The fugitive was eliminated only in 1937. By that time, the European special services had pulled out everything they could from Agabekov, and periodically planted insignificant orders with meager pay. He was desperate for money and lost his guard.

The neutralization of a traitorous scout is described in detail in the book by P. Sudoplatov “Special Operations. Lubyanka and the Kremlin 1930-1950 . NKVD officers under the leadership of Alexander Korotkov came up with a large-scale plan to eliminate Agabekov. Promising a large reward, the defector was lured to Paris, to a safe house, where they were supposed to discuss working conditions - transportation of jewelry belonging to one wealthy Armenian family. There were two waiting for him - Korotkov and an unknown Turk, an agent of Soviet intelligence.

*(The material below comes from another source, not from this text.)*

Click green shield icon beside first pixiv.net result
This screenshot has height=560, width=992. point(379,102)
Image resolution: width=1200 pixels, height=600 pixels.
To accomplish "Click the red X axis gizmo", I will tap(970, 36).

A Turkish militant stabbed Agabekov with a knife, after which the corpse was photographed for reporting, loaded into a suitcase and thrown into the river.

And then the war began, and there were already a lot of deserters. And even an emigrant partyot nobleman Boris Smyslovsky created the "Green Army" and became an agent of the Abwehr, having ruined more than one life of Soviet citizens.